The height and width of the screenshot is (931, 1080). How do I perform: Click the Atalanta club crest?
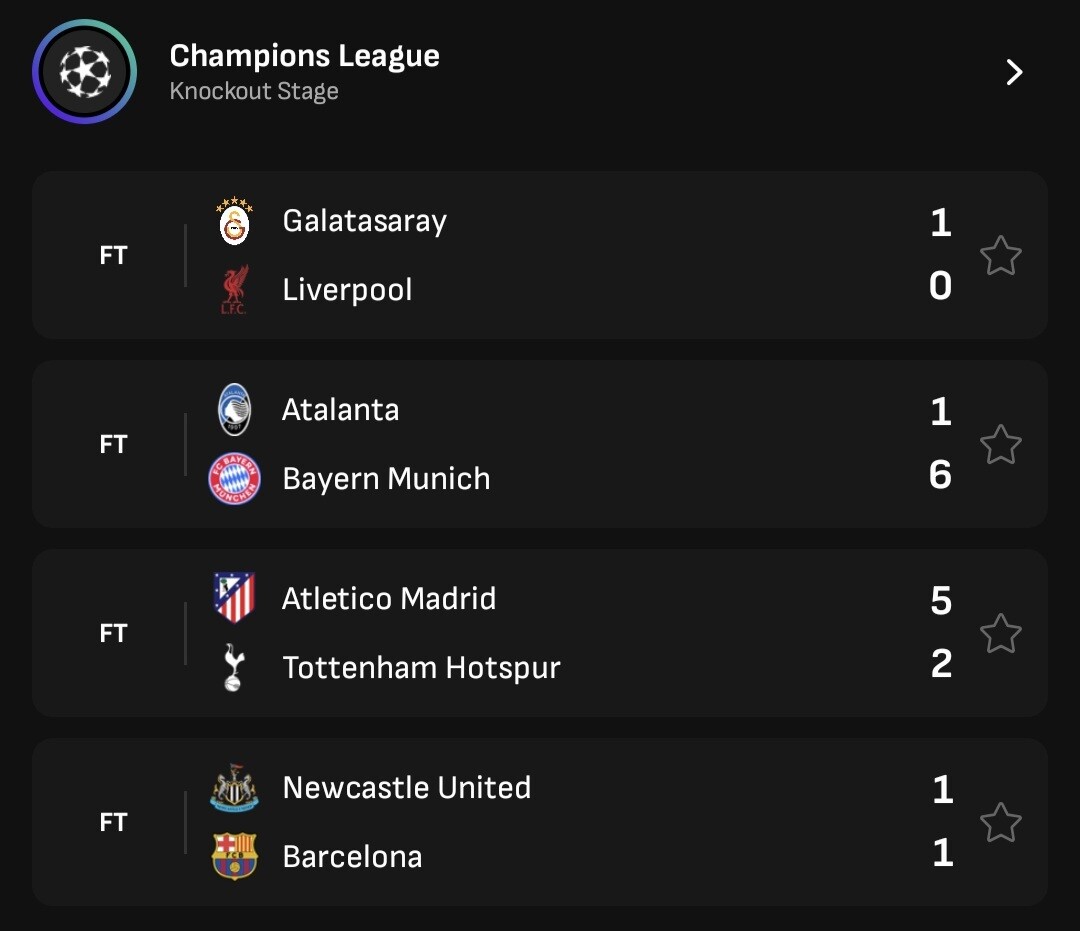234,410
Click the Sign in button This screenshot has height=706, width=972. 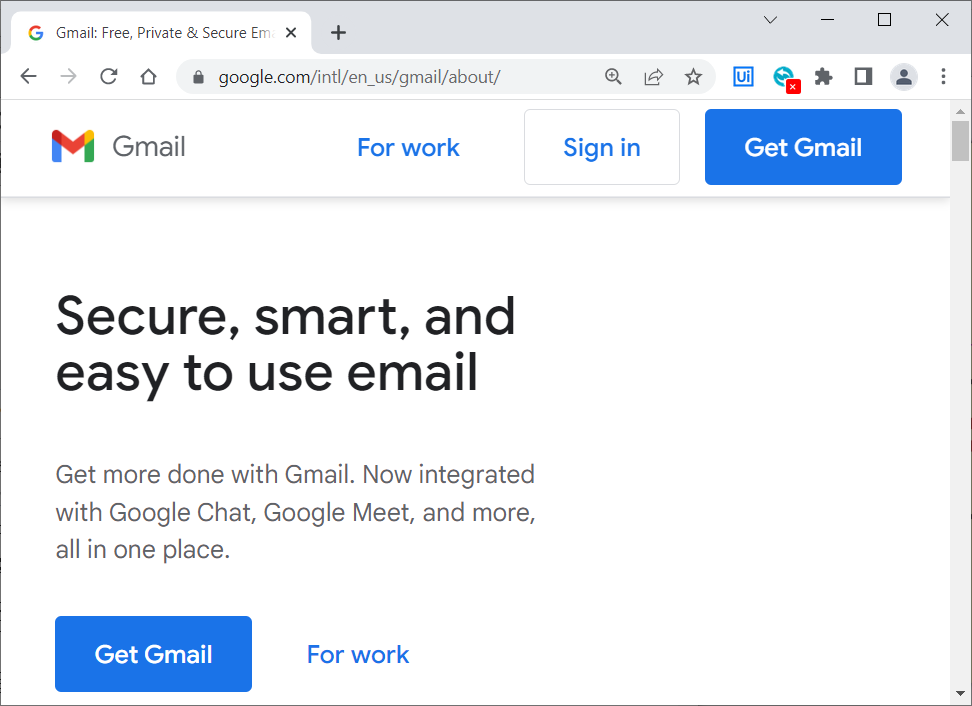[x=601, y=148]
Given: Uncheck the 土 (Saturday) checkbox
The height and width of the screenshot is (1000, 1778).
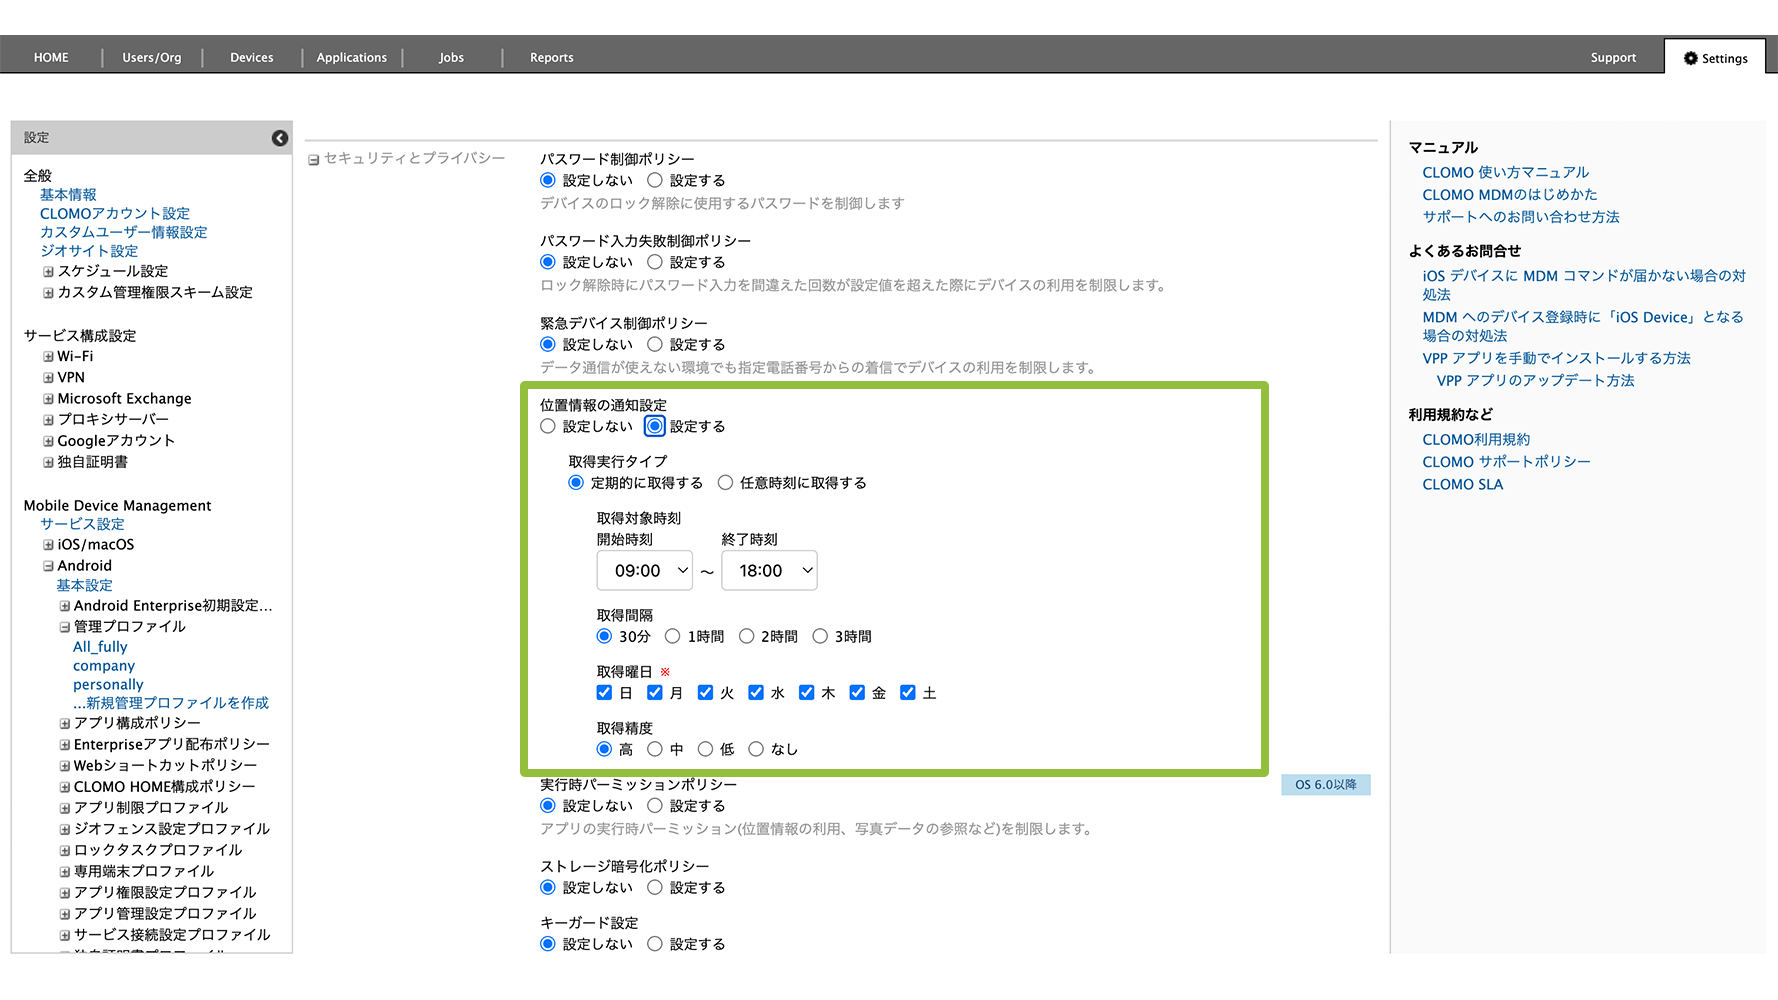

★ ★ ★ ★ ★ ★ ★

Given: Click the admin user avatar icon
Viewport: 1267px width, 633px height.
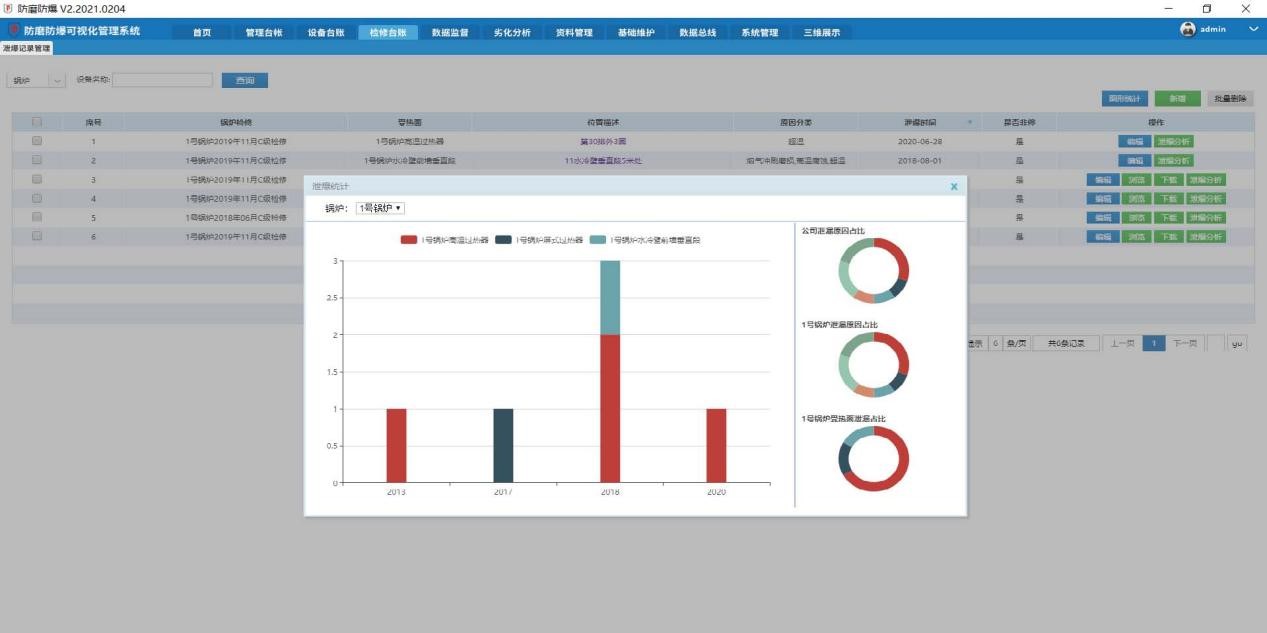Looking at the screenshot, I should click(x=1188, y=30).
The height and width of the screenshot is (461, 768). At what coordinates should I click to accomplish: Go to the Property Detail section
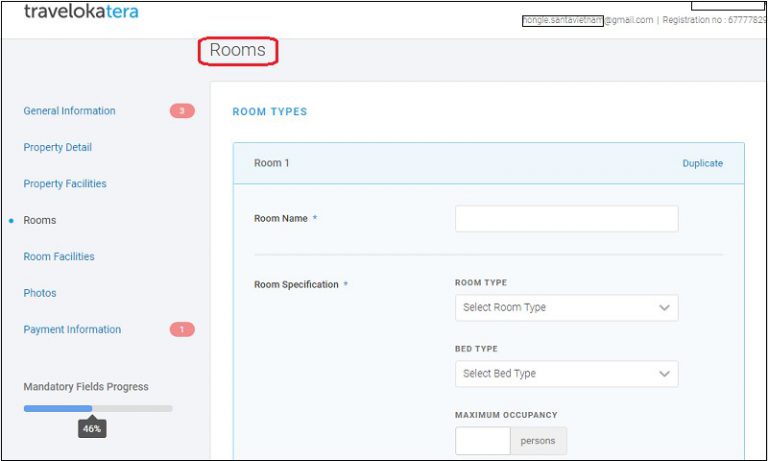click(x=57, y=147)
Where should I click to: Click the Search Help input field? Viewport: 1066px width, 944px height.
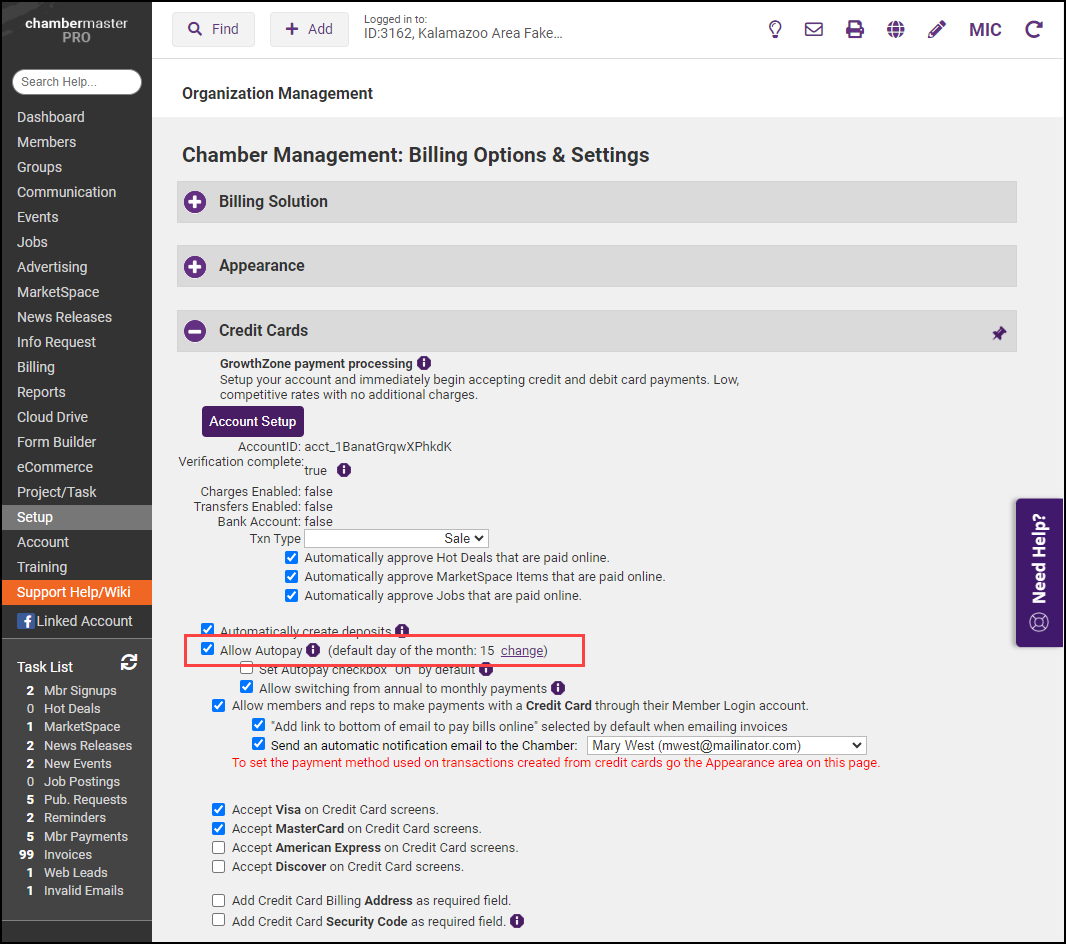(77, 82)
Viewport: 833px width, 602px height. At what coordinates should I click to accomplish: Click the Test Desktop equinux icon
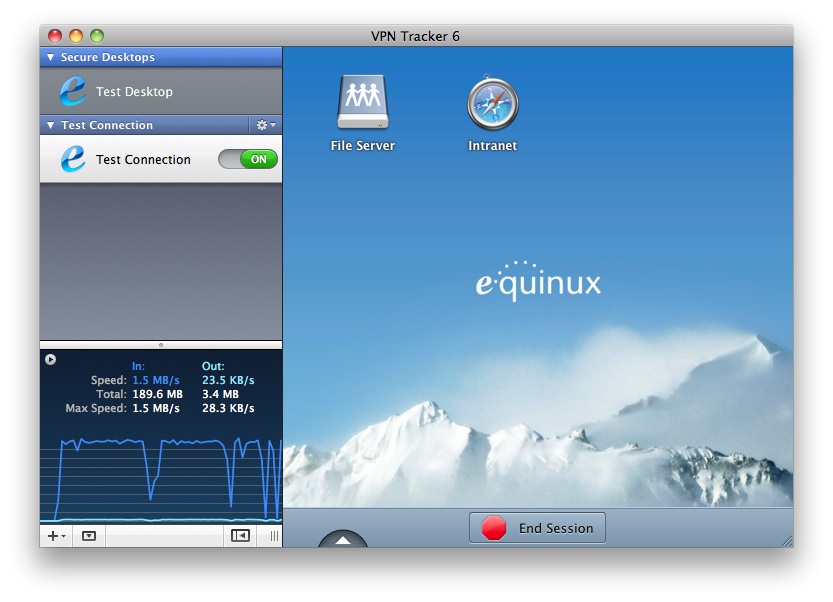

★ ★ ★ ★ ★ ★ ★

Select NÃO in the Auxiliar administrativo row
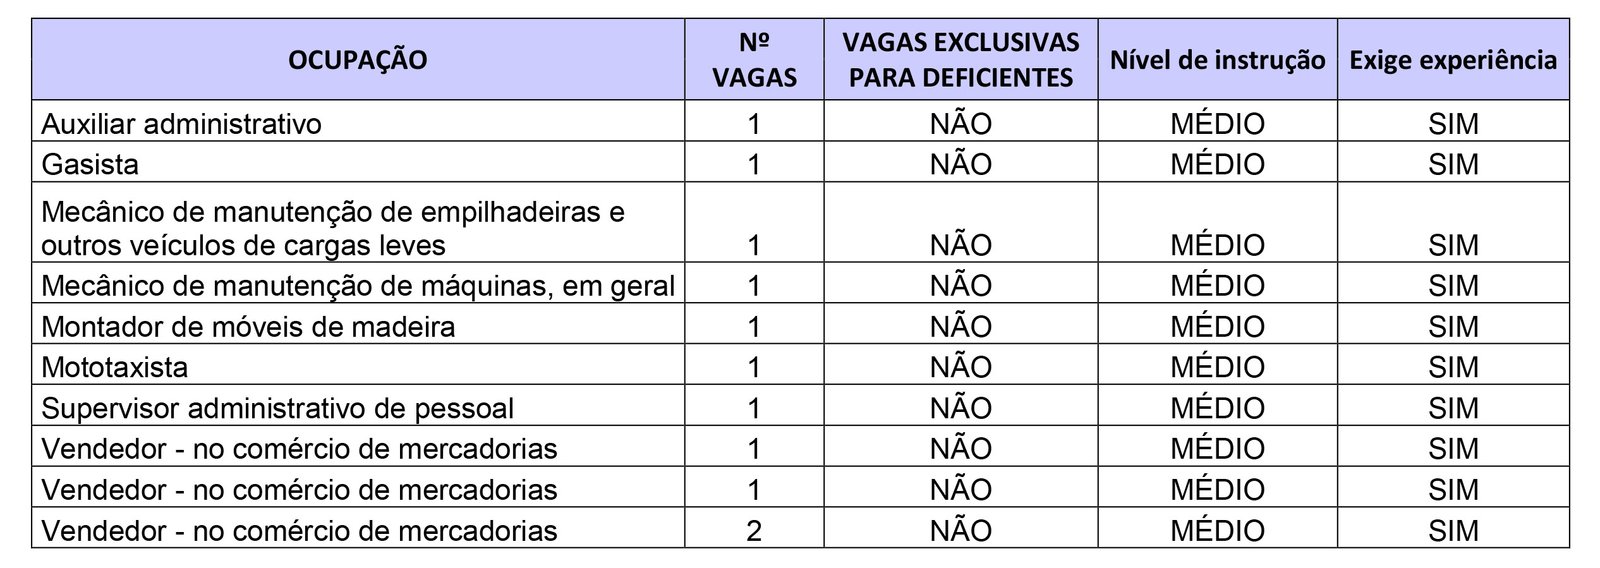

★ ★ ★ ★ ★ ★ ★

Task brief
Copy the stretch of rows from the line containing "Given: Click the admin user avatar icon" through the line containing "Viewport: 833px width, 602px" word for word. Leave the pictures out of your copy.

The answer
Given: Click the admin user avatar icon
Viewport: 1267px width, 633px height.
Looking at the screenshot, I should click(x=1188, y=30).
The height and width of the screenshot is (461, 768). At what coordinates should I click to accomplish: Go to the Property Detail section
click(x=57, y=147)
Where should I click to: Click the Search Help input field? Viewport: 1066px width, 944px height.
(77, 82)
Viewport: 833px width, 602px height. At what coordinates should I click to accomplish: Click the Test Desktop equinux icon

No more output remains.